Destaque de carro alegórico da Paraíso do Tuiuti retrata presidente brasileiro Michel Temer como "Vampiro do Neoliberalismo"
Paraíso do Tuiuti retratou Michel Temer como "Vampiro do Neoliberalismo"Foto: Getty Images/AFP/M. Pimentel

Destaque contra a intolerância

As críticas implacáveis do Carnaval foram dirigidas a políticos e empresários corruptos, pregadores de todas as religiões e incorporaram também denúncias contra a discriminação.

Em homenagem à comunidade LGBT, a Beija-Flor convidou para o seu desfile na segunda duas estrelas da contracultura brasileira do momento, a cantora drag queen Pabllo Vittar e a revelação do funk Jojo Todynho. Elas foram destaques em um carro alegórico que falava sobre a intolerância, numa festa que comemora tanto a sexualidade quanto a diversidade – mas num país que está entre os que têm as taxas mais altas de violência contra pessoas gay e transgênero na América Latina.

Pabllo Vittar tem vários vídeos com milhões de visualizações no YouTube. O da música Todo Dia atraiu 216 milhões de cliques. Sensação da cena pop brasileira, Vittar havia dito, em entrevista recente à revista Época, que tratar de temas como homofobia e transfobia nas ruas do Brasil é importante "para divulgar essa mensagem [de tolerância] todos os dias".

Também na segunda, a organização Grupo Gay da Bahia organizou seu concurso anual de fantasias LGBT em Salvador, incluindo performances que destacaram as altas taxas de violência contra mulheres, gays e transgêneros no país.

Já na cidade pernambucana de Olinda, os foliões desfilaram com bonecos gigantes que satirizaram figuras políticas como o presidente dos Estados Unidos, Donald Trump, e o líder norte-coreano Kim Jong-un, além de homenagearem celebridades tanto brasileiras quanto internacionais, como Michael Jackson e os Beatles.

"Brasil monstruoso"

A Marquês de Sapucaí serviu de palco para a Beija-Flor retratar um "Brasil monstruoso", inspirado no romance Frankenstein, e apresentar as cenas de violência vividas por milhões de pessoas nas favelas do Rio.

A escola, última das seis a se apresentar no segundo dia de desfiles cariocas, é tida como uma das favoritas desta edição e, além de fazer sucesso com o público – que continuou cantando o enredo após o encerramento do desfile –  chegou a receber aplausos de jurados, segundo mostrou foto divulgada pela Folha de S. Paulo.

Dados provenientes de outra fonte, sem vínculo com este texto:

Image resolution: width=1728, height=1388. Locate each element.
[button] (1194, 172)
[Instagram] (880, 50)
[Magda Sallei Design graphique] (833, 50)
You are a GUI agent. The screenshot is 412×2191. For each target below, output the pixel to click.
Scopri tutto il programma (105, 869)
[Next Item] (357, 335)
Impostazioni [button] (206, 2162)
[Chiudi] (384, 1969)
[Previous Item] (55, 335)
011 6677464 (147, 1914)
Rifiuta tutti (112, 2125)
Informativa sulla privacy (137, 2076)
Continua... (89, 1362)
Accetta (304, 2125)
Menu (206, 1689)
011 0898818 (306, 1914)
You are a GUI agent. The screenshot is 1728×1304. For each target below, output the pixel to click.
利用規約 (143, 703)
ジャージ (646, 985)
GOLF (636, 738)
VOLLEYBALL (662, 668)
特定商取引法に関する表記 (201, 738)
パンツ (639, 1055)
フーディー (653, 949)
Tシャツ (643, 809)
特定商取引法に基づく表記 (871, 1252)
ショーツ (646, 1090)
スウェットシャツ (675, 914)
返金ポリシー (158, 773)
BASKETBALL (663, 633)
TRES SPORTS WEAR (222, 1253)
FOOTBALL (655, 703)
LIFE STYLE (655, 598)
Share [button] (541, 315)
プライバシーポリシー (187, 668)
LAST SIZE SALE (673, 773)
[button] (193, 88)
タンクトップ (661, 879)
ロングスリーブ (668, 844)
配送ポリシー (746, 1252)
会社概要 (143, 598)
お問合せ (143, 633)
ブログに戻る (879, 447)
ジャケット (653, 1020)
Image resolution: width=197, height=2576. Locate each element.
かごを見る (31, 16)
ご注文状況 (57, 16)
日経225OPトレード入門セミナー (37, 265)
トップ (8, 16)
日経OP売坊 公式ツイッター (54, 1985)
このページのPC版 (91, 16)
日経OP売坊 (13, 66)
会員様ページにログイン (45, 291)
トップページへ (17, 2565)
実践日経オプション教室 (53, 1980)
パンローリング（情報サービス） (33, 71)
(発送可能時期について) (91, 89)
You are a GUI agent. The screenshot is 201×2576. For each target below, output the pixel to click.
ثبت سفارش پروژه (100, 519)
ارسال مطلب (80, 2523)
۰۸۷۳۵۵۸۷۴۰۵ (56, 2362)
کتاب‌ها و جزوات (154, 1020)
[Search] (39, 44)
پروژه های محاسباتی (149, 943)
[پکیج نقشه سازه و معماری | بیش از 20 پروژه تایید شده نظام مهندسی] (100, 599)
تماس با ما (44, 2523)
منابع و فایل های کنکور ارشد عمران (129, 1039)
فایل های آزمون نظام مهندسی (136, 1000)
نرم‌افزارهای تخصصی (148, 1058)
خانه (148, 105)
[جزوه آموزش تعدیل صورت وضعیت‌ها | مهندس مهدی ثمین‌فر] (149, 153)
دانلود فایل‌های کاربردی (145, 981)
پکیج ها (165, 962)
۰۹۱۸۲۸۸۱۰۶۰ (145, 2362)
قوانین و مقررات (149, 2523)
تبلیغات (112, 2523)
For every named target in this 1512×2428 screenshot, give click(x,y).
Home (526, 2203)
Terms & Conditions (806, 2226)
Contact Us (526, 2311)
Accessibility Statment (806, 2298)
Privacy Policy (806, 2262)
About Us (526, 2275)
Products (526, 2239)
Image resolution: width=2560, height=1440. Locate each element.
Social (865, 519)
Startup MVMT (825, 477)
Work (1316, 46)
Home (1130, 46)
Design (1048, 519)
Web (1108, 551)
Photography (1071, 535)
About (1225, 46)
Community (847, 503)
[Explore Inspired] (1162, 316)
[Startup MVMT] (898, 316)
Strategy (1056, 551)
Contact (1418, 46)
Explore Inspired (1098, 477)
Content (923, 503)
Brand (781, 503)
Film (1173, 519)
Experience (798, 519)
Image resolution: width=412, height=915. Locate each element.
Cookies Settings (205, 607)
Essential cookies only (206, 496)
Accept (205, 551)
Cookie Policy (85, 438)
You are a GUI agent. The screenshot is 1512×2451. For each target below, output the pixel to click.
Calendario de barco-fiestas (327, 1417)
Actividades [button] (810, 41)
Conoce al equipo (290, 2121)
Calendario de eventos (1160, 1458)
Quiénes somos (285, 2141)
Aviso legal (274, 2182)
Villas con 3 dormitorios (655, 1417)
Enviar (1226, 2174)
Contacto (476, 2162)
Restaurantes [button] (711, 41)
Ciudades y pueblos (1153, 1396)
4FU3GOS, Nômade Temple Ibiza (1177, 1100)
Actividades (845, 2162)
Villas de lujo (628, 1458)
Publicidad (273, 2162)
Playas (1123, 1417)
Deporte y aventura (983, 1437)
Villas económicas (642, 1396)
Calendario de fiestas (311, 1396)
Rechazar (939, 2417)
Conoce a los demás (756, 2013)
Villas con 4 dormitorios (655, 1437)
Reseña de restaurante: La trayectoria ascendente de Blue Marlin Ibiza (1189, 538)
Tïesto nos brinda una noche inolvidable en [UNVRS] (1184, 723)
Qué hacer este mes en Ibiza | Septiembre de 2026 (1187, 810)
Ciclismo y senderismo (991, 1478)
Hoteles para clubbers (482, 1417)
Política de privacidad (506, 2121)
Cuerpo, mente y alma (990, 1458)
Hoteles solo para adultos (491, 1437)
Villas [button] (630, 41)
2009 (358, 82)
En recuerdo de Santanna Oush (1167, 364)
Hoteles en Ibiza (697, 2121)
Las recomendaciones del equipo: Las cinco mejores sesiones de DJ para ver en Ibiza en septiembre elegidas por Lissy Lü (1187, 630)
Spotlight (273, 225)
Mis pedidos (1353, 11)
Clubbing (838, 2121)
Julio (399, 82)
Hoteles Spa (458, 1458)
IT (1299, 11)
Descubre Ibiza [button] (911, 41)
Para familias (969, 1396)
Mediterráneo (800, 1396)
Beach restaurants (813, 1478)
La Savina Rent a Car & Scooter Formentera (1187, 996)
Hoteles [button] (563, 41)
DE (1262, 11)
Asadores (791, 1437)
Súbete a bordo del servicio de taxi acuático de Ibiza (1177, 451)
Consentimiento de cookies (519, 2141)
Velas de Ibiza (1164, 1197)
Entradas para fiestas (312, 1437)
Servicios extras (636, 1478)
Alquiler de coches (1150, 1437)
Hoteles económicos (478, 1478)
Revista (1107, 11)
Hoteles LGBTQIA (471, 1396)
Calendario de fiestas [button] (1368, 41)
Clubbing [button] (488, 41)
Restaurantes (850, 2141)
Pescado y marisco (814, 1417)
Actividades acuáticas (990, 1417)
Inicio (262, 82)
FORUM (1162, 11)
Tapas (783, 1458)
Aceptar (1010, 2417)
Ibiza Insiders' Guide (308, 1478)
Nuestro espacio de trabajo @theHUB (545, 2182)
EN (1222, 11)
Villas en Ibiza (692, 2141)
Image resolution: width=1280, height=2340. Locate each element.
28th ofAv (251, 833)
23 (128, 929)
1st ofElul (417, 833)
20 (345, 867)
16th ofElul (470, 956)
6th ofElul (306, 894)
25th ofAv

Com uma sátira cuja intenção era ser um "grito de alerta" contra o modelo social, político e religioso do país, seu enredo, "Monstro é aquele que não sabe amar", reproduziu extremos que sacudiram o público.

Uma mulher que segurava o corpo de um policial morto, evocando a Pietá de Michelangelo, encerrou uma parada em que se viram crianças baleadas em caixões, pais e mães carregando os corpos de seus filhos feridos, jovens apontando armas para a cabeça de suas vítimas e arrastões.

Carnaval de protesto

A Portela, campeã do ano passado, criticou a intolerância falando de um grupo de judeus perseguidos na Europa e refugiados no Brasil, onde passaram a enfrentar discriminação de colonizadores portugueses.

O Salgueiro encheu a Sapucaí de cor numa denúncia contra o racismo e uma homenagem às mulheres negras do Brasil, inspirada num tributo carnavalesco a Xica da Silva, há 55 anos.

Apesar de também apresentar enredos mais suaves, observadores apontam a edição de 2018 do carnaval do Rio como o "Carnaval do protesto" porque a estreia, na noite de domingo, também foi dominada pela crítica política.

Além das alusões da Paraíso do Tuiuti, a Mangueira atacou o prefeito do Rio, o evangélico Marcelo Crivella (PRB), que não esconde que considera o Carnaval uma "celebração pecaminosa" e viajou para a Alemanha depois de ser criticado durante a maior festa brasileira.

No ano passado, Crivella anunciou cortes pela metade nos financiamentos municipais destinados às escolas de samba, ajudando assim a estimular a politização dos enredos.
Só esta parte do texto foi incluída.